→ **DIRECTIONS FOR THIS TASK**
When the string "will" occurs in a line of the records, show that line.

→ **RECORD EXTRACTS**
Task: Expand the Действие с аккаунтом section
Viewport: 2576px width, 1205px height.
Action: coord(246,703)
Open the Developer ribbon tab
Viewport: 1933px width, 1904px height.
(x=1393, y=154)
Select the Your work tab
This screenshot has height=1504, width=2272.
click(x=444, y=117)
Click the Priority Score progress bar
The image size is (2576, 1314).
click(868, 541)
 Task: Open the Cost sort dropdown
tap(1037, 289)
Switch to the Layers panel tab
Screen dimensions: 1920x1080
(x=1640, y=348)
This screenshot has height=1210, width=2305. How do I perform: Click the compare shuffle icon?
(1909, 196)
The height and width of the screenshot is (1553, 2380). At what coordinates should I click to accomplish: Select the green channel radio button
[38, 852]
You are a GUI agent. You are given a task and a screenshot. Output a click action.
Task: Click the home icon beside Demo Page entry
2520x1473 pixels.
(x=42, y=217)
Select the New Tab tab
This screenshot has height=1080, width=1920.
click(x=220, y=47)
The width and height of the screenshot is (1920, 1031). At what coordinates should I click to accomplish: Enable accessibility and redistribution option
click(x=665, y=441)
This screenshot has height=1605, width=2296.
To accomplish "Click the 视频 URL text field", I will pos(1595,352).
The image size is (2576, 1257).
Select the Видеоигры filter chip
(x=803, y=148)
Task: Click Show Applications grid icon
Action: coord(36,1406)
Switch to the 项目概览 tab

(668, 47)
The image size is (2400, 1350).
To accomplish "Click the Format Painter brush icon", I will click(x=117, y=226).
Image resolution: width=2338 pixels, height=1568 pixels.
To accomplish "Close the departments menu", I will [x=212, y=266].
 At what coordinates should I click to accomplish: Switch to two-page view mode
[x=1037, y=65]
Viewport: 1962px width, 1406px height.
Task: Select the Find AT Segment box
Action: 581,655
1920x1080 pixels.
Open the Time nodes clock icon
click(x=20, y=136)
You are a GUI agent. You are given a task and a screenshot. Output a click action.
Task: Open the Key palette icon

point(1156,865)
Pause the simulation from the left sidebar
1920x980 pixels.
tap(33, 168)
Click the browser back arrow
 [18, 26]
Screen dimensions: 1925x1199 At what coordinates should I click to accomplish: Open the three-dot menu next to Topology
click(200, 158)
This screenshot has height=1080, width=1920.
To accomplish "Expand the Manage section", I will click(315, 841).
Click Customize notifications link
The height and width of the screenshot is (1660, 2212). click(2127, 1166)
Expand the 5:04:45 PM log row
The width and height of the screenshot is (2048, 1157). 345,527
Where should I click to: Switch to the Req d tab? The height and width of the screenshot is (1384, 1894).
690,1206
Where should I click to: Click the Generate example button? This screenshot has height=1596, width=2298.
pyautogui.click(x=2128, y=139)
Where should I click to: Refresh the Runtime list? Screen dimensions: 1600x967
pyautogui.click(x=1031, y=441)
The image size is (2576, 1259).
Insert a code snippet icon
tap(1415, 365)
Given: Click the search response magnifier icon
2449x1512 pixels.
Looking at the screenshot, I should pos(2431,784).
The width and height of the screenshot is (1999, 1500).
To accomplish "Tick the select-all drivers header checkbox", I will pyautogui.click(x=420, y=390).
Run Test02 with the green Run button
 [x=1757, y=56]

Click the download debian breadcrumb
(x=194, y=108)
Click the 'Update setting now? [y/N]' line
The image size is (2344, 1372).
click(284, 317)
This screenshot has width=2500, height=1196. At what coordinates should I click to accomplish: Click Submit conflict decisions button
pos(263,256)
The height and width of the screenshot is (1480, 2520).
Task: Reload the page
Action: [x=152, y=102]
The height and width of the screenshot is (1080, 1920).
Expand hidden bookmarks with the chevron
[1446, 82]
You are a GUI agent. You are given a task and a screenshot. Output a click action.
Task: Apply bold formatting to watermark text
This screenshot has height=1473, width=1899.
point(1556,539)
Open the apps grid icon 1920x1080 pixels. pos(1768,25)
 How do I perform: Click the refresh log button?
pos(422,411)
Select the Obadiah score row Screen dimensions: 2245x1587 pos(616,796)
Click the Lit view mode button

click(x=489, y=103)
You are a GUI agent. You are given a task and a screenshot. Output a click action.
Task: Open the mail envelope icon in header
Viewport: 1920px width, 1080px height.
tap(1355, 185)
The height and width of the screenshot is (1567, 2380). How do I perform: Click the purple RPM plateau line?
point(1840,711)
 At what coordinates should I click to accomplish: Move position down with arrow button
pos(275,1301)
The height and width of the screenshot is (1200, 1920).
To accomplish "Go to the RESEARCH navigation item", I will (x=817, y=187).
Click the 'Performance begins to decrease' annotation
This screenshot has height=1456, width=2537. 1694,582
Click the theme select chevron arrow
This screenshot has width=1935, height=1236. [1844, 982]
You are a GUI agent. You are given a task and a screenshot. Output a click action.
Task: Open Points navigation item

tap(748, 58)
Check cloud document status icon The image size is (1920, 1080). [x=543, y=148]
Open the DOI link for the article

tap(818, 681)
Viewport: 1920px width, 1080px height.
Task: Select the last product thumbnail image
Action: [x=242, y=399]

→ **EXERCISE RESPONSE**
To accomplish "Click the 视频 URL text field", I will pos(1595,352).
To accomplish "Click the Format Painter brush icon", I will click(x=117, y=226).
To accomplish "Close the departments menu", I will [x=212, y=266].
To accomplish "Expand the Manage section", I will click(315, 841).
To accomplish "Tick the select-all drivers header checkbox", I will pyautogui.click(x=420, y=390).
To accomplish "Go to the RESEARCH navigation item", I will (x=817, y=187).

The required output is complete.